*** Opening of DATASET RECORDS ***

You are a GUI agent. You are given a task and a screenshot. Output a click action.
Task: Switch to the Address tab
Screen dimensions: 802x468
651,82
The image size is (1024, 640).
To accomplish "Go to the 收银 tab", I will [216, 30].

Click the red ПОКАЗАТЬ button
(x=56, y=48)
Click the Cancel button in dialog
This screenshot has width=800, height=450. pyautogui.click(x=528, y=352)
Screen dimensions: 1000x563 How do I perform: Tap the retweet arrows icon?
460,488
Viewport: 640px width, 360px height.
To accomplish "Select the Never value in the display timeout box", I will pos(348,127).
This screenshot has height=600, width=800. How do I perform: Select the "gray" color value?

*** Close of DATASET RECORDS ***

**TASK INSTRUCTIONS**
Copy out every line of the entries where the string "value" shows up.

**COMPLETED EXERCISE**
To accomplish "Select the Never value in the display timeout box", I will pos(348,127).
This screenshot has height=600, width=800. How do I perform: Select the "gray" color value?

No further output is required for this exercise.